(Records from a data source)
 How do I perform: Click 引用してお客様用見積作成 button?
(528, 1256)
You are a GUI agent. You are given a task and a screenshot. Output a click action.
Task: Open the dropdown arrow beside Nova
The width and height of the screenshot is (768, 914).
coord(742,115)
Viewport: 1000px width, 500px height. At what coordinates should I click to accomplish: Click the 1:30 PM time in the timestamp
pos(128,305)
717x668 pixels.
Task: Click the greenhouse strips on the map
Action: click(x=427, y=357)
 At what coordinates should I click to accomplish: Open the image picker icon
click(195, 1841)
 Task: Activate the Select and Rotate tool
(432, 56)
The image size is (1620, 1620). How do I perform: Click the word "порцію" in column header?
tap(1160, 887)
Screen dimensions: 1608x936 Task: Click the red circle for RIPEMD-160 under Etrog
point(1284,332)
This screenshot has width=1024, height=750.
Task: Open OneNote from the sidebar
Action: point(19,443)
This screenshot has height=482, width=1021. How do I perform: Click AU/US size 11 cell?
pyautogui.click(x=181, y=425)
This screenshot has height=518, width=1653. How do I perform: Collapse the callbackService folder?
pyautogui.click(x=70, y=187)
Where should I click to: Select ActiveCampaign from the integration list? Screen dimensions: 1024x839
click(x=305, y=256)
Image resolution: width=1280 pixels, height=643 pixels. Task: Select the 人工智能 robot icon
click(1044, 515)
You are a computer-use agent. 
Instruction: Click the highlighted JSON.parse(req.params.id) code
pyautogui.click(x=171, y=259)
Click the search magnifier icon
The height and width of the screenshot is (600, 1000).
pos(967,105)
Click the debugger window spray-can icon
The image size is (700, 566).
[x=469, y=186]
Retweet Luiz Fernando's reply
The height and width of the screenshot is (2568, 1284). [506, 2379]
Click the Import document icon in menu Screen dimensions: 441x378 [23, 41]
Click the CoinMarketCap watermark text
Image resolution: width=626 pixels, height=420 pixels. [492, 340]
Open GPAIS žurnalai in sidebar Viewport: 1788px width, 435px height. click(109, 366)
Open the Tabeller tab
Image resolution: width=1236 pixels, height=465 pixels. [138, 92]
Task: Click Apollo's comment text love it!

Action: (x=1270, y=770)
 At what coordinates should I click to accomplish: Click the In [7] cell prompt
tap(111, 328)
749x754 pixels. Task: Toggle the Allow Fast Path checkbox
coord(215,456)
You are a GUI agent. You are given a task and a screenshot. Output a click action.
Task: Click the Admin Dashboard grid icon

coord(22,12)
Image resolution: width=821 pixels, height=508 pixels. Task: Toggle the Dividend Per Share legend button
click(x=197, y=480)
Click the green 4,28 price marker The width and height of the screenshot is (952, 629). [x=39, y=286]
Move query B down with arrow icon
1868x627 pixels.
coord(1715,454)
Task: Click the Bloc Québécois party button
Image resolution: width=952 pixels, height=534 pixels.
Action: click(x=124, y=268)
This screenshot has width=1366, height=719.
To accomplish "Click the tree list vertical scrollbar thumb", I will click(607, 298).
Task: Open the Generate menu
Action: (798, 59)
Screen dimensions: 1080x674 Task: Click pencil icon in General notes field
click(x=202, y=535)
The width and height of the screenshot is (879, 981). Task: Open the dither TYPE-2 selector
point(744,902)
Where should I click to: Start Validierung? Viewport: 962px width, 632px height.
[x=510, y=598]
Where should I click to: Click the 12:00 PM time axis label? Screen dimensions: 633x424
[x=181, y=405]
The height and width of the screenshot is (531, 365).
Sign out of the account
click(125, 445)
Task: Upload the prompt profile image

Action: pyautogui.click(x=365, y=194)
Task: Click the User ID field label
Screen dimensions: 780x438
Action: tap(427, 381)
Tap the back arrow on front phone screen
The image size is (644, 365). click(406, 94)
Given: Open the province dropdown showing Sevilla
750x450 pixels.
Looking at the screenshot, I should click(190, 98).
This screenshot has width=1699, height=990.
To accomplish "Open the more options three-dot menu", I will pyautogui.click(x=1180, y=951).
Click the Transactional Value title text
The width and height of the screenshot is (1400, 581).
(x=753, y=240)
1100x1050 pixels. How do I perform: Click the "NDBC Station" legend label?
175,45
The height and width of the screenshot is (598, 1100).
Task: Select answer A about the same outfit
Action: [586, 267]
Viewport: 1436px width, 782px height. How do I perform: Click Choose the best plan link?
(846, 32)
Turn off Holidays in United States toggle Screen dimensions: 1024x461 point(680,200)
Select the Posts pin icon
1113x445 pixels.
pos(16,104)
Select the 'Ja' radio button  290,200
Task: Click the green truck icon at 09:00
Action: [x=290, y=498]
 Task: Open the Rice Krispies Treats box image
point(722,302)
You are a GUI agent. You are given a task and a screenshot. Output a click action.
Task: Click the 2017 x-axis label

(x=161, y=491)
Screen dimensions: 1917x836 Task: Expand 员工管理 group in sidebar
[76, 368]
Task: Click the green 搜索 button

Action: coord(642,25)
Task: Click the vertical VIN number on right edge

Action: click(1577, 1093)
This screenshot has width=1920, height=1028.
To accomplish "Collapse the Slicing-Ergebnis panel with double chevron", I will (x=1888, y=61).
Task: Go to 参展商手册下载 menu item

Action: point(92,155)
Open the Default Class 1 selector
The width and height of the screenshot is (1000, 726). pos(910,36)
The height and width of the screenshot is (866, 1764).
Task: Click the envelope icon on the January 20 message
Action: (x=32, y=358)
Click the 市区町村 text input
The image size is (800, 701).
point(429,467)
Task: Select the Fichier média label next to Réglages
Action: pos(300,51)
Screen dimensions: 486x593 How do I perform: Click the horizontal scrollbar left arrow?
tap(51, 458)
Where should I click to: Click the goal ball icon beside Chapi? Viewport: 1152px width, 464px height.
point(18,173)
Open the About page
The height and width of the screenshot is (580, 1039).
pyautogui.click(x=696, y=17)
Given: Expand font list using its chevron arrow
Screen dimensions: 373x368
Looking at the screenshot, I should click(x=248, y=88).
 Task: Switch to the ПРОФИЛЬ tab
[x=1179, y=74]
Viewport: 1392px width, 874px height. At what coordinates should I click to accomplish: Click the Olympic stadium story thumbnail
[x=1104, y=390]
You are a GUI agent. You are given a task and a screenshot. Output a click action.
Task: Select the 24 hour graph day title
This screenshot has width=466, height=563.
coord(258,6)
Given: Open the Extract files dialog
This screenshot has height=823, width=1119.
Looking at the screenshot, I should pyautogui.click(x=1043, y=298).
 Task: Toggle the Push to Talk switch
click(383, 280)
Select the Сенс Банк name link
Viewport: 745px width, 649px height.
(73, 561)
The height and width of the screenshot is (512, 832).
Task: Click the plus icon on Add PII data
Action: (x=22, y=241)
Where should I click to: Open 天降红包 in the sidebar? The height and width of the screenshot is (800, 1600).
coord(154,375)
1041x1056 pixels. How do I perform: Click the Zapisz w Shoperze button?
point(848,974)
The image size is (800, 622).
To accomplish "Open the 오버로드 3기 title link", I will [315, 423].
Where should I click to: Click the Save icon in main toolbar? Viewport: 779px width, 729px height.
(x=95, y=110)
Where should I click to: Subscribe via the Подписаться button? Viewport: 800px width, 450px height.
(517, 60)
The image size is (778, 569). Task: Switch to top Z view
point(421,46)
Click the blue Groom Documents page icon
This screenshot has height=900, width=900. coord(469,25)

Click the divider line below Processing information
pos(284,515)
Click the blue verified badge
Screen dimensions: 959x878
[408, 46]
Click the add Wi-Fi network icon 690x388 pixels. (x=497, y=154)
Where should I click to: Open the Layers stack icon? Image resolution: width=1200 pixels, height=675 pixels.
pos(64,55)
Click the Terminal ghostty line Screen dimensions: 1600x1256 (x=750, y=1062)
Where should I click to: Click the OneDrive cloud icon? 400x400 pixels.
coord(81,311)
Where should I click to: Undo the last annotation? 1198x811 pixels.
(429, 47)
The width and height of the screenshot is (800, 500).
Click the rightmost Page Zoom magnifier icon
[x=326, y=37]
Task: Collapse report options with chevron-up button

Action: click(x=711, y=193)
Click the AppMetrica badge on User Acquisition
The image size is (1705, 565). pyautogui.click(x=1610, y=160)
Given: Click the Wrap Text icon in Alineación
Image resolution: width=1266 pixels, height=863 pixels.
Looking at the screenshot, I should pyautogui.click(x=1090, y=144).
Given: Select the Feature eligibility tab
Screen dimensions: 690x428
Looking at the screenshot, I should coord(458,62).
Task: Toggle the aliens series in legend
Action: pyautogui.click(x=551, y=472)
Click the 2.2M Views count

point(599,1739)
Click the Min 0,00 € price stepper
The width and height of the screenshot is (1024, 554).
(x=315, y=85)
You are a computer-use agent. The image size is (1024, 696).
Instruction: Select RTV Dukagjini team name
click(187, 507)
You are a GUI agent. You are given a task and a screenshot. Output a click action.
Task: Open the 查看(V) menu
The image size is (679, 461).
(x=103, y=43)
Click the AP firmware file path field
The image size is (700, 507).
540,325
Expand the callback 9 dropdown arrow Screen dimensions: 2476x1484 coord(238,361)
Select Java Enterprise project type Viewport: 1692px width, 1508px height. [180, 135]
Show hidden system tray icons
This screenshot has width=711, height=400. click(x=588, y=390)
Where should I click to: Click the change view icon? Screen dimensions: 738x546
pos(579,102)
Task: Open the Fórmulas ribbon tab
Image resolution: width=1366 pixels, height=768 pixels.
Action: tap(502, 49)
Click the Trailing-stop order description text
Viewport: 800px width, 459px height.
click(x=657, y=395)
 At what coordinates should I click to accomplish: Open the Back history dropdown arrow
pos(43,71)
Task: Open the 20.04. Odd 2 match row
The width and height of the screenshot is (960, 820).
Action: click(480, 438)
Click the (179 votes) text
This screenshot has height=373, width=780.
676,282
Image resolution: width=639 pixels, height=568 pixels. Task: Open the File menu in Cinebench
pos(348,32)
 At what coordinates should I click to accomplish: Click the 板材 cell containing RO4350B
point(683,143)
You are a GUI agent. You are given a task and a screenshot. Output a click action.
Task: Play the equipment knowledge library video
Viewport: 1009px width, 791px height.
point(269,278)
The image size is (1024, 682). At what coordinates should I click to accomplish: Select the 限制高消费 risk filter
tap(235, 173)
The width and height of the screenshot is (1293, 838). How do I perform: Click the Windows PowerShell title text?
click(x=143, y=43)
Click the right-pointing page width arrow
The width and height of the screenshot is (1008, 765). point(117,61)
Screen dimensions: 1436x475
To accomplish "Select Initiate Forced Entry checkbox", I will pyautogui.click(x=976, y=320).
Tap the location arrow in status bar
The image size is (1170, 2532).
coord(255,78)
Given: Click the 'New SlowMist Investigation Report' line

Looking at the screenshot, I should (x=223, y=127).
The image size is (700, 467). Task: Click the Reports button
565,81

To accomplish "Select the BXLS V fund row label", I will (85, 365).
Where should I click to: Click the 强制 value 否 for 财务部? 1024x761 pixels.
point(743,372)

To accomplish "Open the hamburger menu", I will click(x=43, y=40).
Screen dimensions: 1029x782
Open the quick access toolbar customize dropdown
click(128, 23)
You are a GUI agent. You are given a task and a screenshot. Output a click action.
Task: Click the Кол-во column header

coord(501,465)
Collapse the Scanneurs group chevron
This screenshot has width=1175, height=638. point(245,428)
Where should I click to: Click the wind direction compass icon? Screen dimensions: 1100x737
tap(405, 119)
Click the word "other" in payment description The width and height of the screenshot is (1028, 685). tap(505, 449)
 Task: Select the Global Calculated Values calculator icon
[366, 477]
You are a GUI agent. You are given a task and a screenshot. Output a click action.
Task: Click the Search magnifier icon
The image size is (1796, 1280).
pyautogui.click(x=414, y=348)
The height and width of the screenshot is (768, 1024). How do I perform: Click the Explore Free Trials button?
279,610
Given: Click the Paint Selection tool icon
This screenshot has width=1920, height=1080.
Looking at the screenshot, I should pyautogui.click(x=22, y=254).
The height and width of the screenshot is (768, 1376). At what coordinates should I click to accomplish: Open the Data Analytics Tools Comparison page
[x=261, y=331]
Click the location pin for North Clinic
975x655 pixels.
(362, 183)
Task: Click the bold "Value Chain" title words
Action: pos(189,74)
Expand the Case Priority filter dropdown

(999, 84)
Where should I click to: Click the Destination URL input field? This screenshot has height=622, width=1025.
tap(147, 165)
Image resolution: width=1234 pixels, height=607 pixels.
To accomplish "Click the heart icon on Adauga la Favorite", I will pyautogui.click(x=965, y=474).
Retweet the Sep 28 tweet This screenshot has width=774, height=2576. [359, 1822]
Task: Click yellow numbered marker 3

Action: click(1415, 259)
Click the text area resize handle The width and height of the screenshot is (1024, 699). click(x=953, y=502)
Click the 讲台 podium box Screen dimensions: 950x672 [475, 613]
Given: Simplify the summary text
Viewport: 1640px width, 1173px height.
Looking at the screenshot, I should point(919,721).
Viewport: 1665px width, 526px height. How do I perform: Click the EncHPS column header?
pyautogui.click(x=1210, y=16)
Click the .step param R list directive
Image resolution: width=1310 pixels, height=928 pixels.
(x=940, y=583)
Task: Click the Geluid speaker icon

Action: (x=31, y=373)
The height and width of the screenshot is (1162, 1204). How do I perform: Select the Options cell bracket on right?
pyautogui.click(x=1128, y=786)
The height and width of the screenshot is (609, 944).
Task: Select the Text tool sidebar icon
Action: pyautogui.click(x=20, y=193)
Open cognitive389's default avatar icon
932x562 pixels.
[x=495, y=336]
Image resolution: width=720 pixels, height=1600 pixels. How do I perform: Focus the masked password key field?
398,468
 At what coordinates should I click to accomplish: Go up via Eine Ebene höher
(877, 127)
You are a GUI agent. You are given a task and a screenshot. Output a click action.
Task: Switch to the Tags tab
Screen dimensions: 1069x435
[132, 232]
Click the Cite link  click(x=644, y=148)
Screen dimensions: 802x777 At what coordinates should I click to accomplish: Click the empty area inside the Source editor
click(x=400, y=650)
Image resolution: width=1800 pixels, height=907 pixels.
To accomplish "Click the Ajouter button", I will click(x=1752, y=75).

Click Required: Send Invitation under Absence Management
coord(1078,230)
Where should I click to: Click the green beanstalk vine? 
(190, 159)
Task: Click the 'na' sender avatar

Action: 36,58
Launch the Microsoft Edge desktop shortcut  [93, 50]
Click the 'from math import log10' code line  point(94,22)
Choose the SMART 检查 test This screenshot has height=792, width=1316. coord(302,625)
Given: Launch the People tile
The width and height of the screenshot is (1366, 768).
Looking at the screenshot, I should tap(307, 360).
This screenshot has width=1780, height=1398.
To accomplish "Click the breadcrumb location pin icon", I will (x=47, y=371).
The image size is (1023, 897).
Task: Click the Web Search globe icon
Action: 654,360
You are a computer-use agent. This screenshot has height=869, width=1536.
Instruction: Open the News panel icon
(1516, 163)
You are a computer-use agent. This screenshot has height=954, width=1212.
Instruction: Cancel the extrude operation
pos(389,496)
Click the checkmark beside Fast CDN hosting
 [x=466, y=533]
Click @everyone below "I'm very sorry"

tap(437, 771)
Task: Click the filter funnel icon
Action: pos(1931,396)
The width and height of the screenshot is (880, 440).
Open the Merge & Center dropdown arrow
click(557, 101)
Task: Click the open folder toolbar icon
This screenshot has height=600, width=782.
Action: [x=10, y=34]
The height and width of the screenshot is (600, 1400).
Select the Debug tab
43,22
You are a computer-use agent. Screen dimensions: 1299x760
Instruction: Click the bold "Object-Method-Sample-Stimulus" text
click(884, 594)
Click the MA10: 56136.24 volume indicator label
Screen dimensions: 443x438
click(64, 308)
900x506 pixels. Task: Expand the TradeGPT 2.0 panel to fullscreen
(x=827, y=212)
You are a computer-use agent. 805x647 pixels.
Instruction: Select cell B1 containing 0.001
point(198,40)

Assigned task: A line belongs in the answer if it contains the word "Launch"; copy every such line from the data above.

Answer for this exercise:
Launch the Microsoft Edge desktop shortcut  [93, 50]
Given: Launch the People tile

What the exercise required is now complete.